Electric vehicles with a fully electric or at least partially electric or hybrid drive require—depending on the drive concept—the accommodation of batteries with a weight of up to several hundred kilograms. For the accommodation of the batteries in the vehicle, a number of aspects need to be taken into consideration.
The batteries should be arranged in a support structure that is sealed towards the outside, such that any leakage of a battery does not result in liquid or other substances escaping from the battery being able to pass into the environment. In terms of production, this demands that the support structure should form an at least downwardly sealed tray which prevents any escape of liquids under gravity in the event of damage (battery housing defect, accident, etc.).

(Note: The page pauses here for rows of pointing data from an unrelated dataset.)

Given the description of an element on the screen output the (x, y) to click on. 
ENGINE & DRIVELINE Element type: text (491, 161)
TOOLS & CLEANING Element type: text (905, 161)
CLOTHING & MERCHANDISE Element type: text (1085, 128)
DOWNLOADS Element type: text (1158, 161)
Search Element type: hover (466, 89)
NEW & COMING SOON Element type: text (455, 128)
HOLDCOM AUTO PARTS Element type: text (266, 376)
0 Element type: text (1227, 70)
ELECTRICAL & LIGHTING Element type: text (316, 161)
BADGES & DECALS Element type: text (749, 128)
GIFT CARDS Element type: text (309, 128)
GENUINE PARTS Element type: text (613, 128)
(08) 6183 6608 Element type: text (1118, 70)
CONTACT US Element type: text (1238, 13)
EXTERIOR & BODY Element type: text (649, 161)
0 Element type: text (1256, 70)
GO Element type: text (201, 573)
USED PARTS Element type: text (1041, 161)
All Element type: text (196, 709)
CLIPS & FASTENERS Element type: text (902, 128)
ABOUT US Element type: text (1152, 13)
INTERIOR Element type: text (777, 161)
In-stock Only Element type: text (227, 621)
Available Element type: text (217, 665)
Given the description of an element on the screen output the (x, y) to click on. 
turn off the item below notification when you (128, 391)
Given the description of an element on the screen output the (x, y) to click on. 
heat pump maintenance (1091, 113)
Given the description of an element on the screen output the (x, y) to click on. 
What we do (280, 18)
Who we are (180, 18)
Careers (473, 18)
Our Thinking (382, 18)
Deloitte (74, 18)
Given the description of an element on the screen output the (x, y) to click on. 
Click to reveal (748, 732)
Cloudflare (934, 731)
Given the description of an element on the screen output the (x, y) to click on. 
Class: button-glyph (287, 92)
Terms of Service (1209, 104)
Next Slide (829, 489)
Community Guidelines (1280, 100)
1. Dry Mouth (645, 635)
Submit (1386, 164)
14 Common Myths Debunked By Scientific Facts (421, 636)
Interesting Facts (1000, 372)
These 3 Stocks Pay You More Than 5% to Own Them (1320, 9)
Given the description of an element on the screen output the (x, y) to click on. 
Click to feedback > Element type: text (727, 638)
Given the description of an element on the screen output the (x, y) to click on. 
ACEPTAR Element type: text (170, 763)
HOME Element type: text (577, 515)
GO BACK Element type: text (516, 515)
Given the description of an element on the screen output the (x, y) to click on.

In addition, the support structure should be sealed from the outside to the inside, for instance in order to prevent moisture and/or dirt from being able to pass from the outside into the interior of the battery carrier frame, which could in turn increase the risk of short-circuits or other functional impairments.
On account of the size of the batteries of modern electric vehicles, the support structures used for the batteries are increasingly also taking on structural tasks within the vehicle body. Therefore, a construction of a support structure accommodating the battery should take account not only of the forces that arise during driving and the interaction of the support structure with the rest of the body, but also in particular the loads that arise in the event of a crash.
Both of the above-mentioned demands mean that the connection of the structural components from which the support structure accommodating the battery is constructed has to be sufficiently leak tight and stable. However, the metal profiles that are preferably used to produce the support structure have—not least on account of employed profile lengths of sometimes much more than one meter—dimensional deviations at the connecting points that are preferably to be joined in a cohesive manner (typically in the corner region of a frame), in particular twists which result in gaps or misalignment of the components to be connected in an order of magnitude, which, in particular in automated welding processes, but also during adhesive bonding operations and other cohesive connecting techniques, can cause problems in terms of strength and tightness of the connection and in process control and automation.
Therefore, it is desirable to provide a support frame for an electric vehicle battery, which is optimized in terms of tightness, compensation of component tolerances and load absorption in particular in the event of a crash, and can be welded readily in an automated manner. It is further desirable to provide a method for producing such a support frame.